While it is tougher for all companies to operate in difficult times, opportunities always exist for those with the best solutions for customers. Masimo is clearly one of those unique companies. In a few minutes I will review our strategy and progress in more detail, but first Mark will walk through our financial performance and 2010 guidance. Mark?

Mark de Raad

Thank you, Joe, and good afternoon everybody. For the fourth quarter of 2009 Masimo reported total revenues of $92.6 million, including product revenues of $80.5 million and royalty revenues of approximately $12.1 million. This represented 11% growth in total revenues and 12% growth in product revenues compared to the same prior last year. Favorable year-over-year foreign currency exchange rates added approximately $1.2 million to fourth quarter 2009 revenues compared to the last year.
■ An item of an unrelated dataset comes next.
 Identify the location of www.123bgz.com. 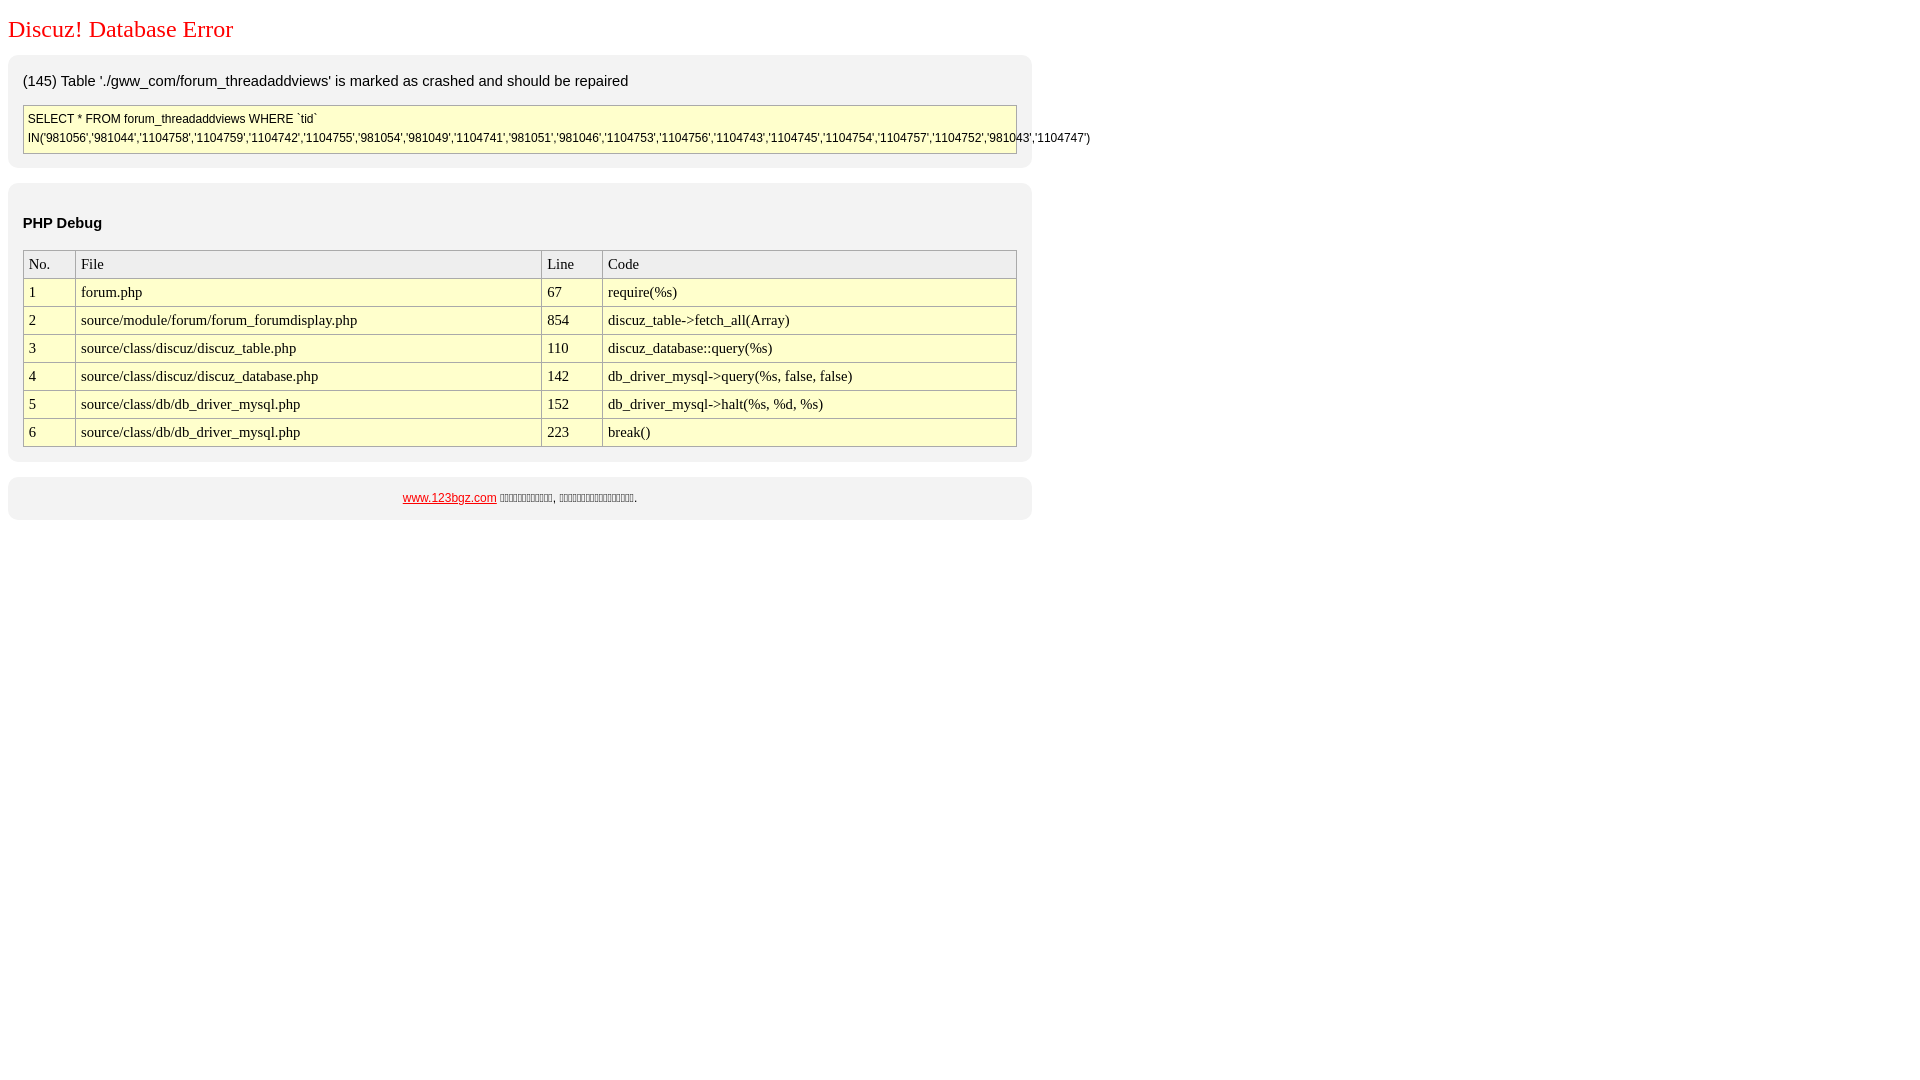
(450, 498).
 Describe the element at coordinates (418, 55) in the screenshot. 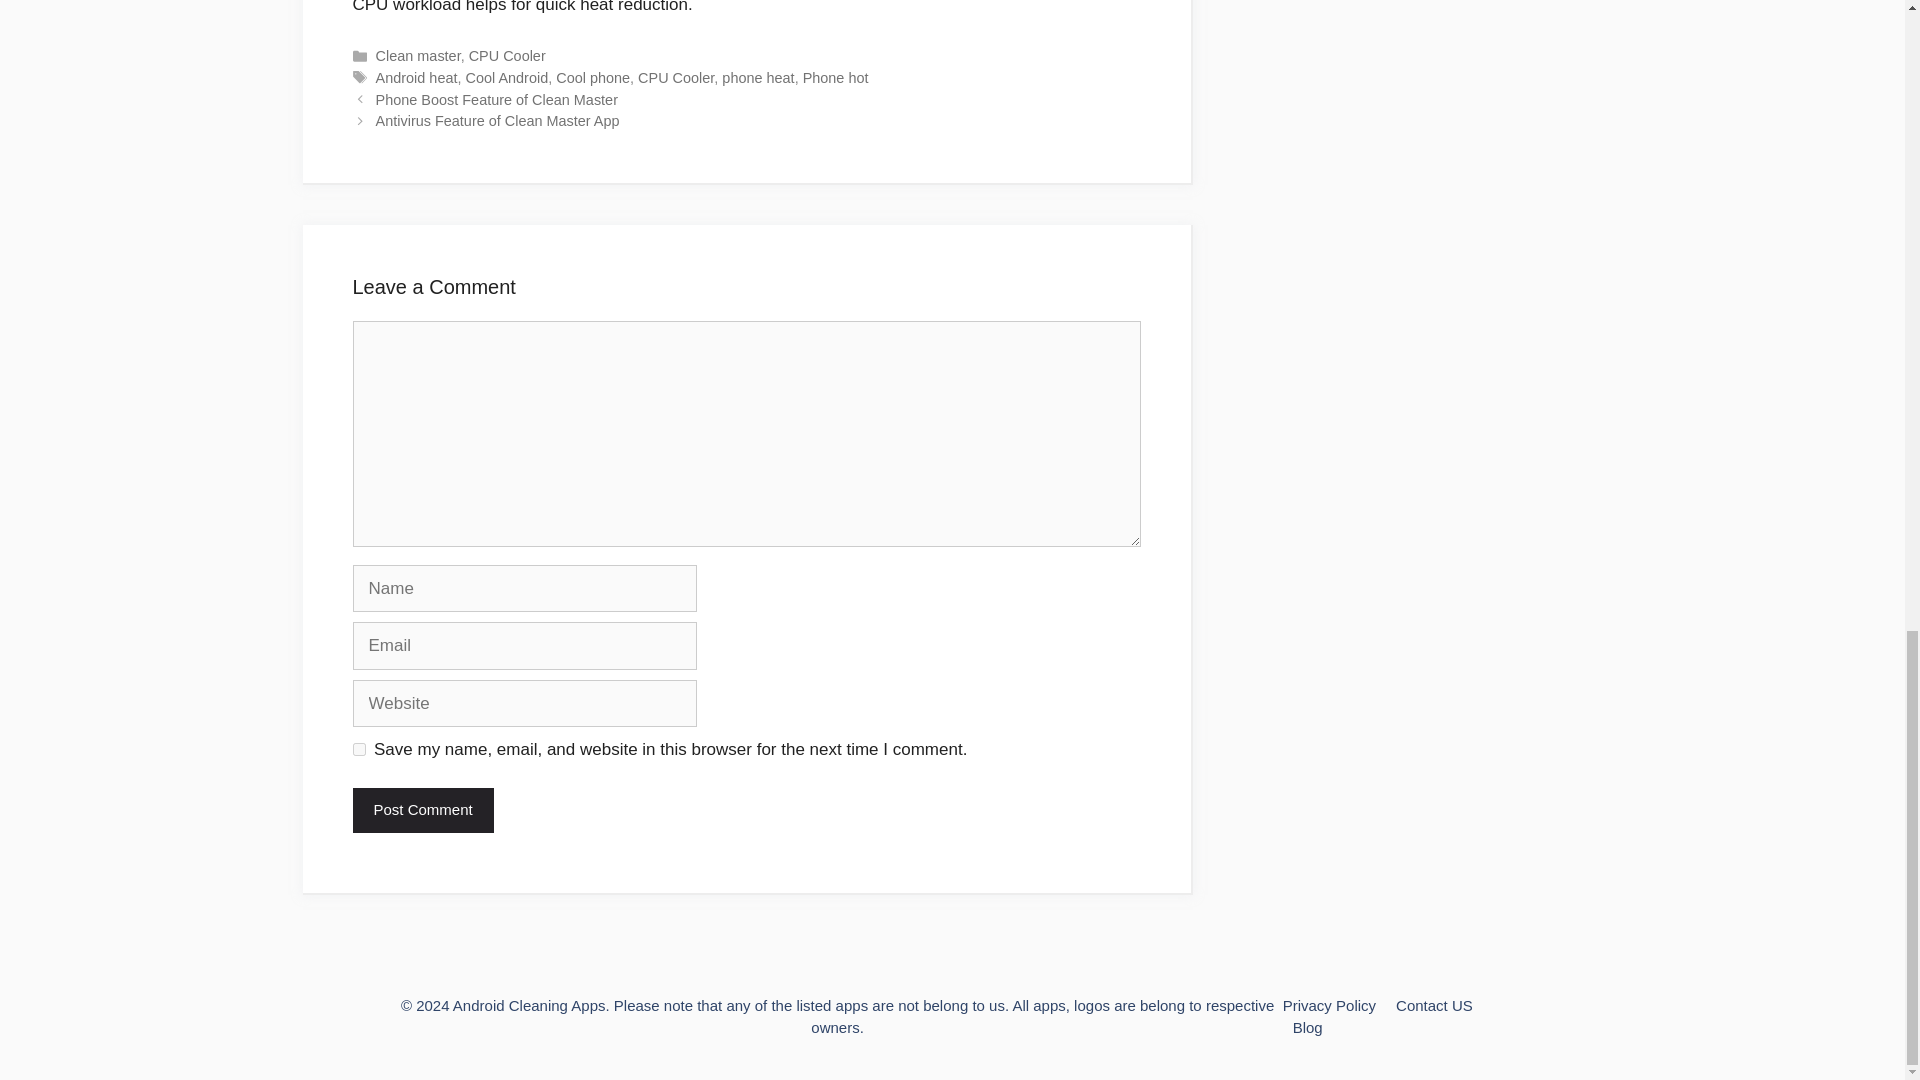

As Joe mentioned, our growth in product revenues was driven primarily by Masimo SET revenues, which rose 12% to $74.7 million in the fourth quarter as we continued to extend our reach into more hospitals worldwide.

Fourth quarter 2009 SET product revenues also included approximately $4.3 million in previously deferred revenues, which were recognized due the delivery of equipment. This compares to approximately $1.6 million in deferred revenues we recognized in the fourth quarter of last year, which related to the establishment of vendor-specific objective evidence of a product tied a long-term sensor agreement.

Fourth quarter 2009 revenues generated from our end user or direct business, which includes sales through our just-in-time distributors, were up 15% to $64.7 million, and represented 80% of total product revenues. OEM revenues made up the remaining 20% at $15.8 million. This reflects a slight mix shift from the prior year period when direct revenues were 78% and OEM revenues were 22%. Moreover, it illustrates our view that OEMs continue to feel the effects of lower hospital CapEx spending in the fourth quarter, although, as Joe noted, we believe the situation to continuing to improve.

Fourth quarter Rainbow revenues totaled $5.8 million, up 23% compared to the same prior last year reflecting significantly increased year-over-year demand for our Rainbow licensed parameters and sensors offset slightly by continued pressure on Rad-57 sales due to OEM SpCO and SpMet licensed parameter sales and continued constraints on state and municipal EMS spending. Also, recall that in the year-ago Q4 2008 period, we benefited from a large initial order of Rainbow MX boards.